Minutes of the Bank’s latest decision showed members of the nine-strong Monetary Policy Committee voted seven to two in favour of keeping rates unchanged at 0.1%.
Two members were outvoted in calling for a rise to 0.25%.
Financial markets had expected the Bank to raise rates as soon as this month on the back of soaring energy and fuel costs and recent comments from Bank governor Andrew Bailey that policymakers would have to “act” to bring inflation under control.
The pound fell sharply, having risen recently on expectations of a rise, down more than 1% against the US dollar and 0.8% against the euro.

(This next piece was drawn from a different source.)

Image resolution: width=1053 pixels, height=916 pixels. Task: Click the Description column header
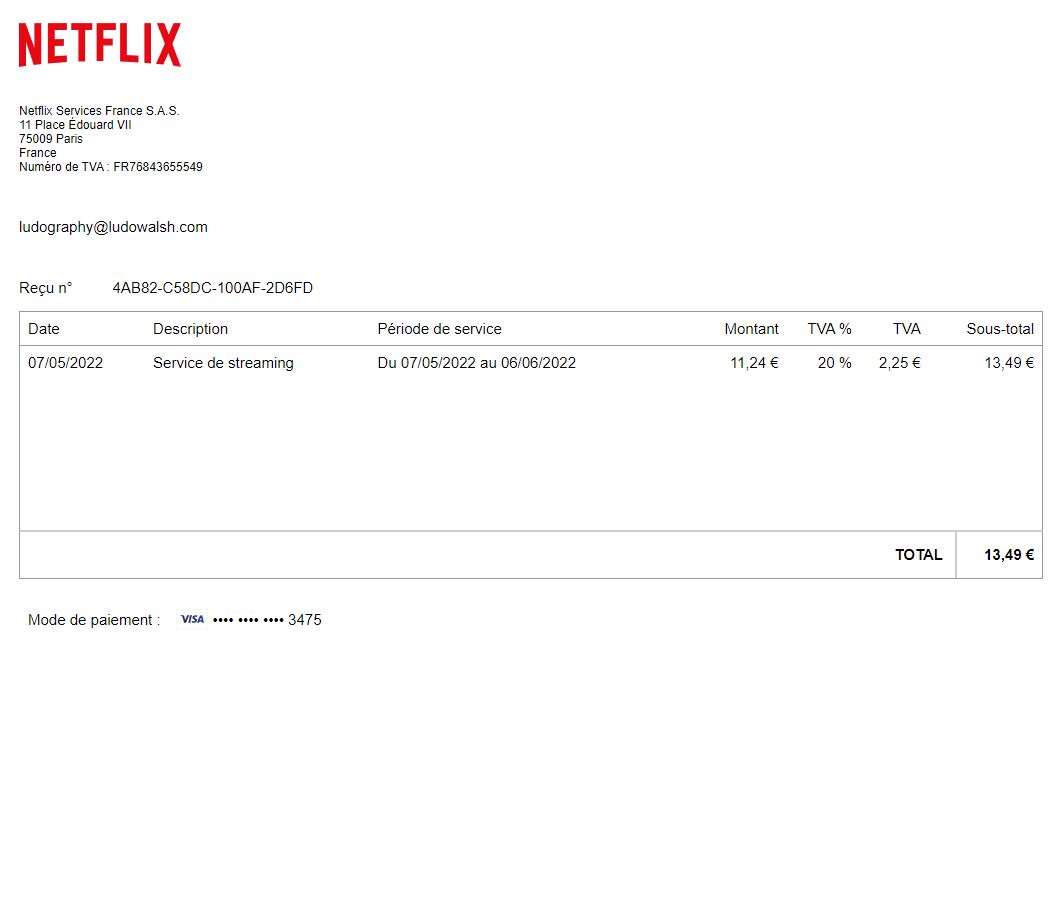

But the Bank said a rate increase was on the way as it warned higher energy prices would see inflation leap from 3.1% to 4.5% by November and hit around 5% next April, the highest level for a decade.
Governor Andrew Bailey said: “The Committee judges that… it will be necessary over coming months to increase Bank Rate in order to return CPI (Consumer Prices Index) inflation sustainably to the 2% target.”

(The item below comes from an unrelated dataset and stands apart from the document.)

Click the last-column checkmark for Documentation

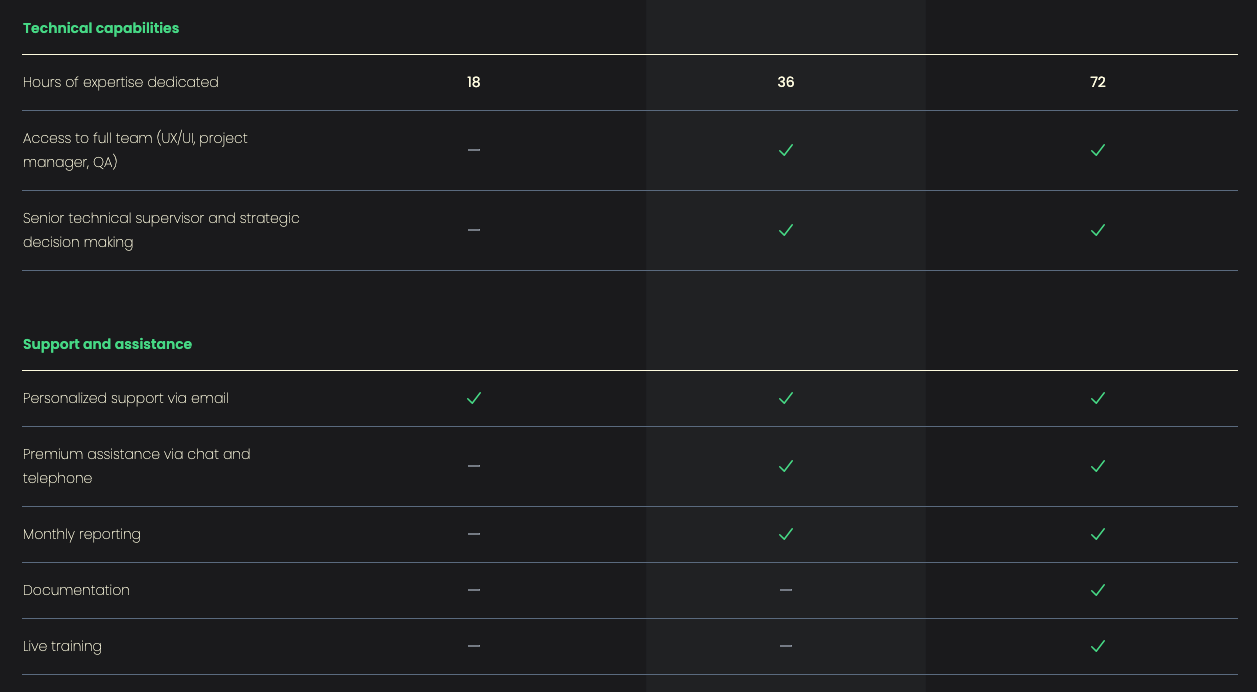click(x=1098, y=590)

The minutes showed the Bank held its nerve on rates as most members wanted confirmation first from upcoming official figures that unemployment has not jumped markedly higher following the end of furlough support.
Mr Bailey denied he was proving to be an “unreliable boyfriend”, a tag first used to describe his predecessor Mark Carney, by failing to raise rates after implying they would go up.
He said the decision was a “very close call”.
“We are in a situation where the calls are close and quite hard.”
But he denied the Bank had signalled a move this month.
He said: “It’s not ‘unreliable boyfriend’.
“We didn’t say we would act at any particular meeting.”
The decision also came amid policymaker concerns over signs the UK economy is flagging as supply chain woes hold back growth, with consumer spending also proving more muted than expected.
The Bank slashed its growth forecast for the third quarter to 1.5% from 2.1% predicted in September.
This would mark a steep drop from the 5.5% growth notched up between April and June.
It forecast growth would ease back further to 1% in the fourth quarter, leaving overall expansion at 7% in 2021 against the 7.25% predicted in August.
The report shows it now expects the UK economy to return to its pre-Covid level by the first quarter of 2022, against a previous prediction for a recovery by the year end.
“Growth is somewhat restrained by disruption in supply chains,” the Bank said.
“Alongside the rapid pace at which global demand for goods has risen, this has led to supply bottlenecks in certain sectors.
“There has also been some signs of weaker UK consumption demand.”
The report outlines a gloomy eight months for households from rising prices and Mr Bailey admitted the Bank “can do little to affect inflation in the near term”.
But he insisted spiking inflation would be “temporary” and would “fall back materially from the second half of next year”.
Supply chain problems that have been impacting a raft of sectors since the early summer are also set to last until the end of next year, longer than the Bank first expected.
But that too is set to fade from the end of 2022.
Economist Martin Beck at the EY Item Club said a rate rise still may not come until next year.
He said: “While a rate rise in the MPC’s next meeting in December is a possibility, the EY Item Club thinks February 2022 presents a more likely date for rate increase.
“At that point, data on the employment impact of the furlough scheme’s end will be available.”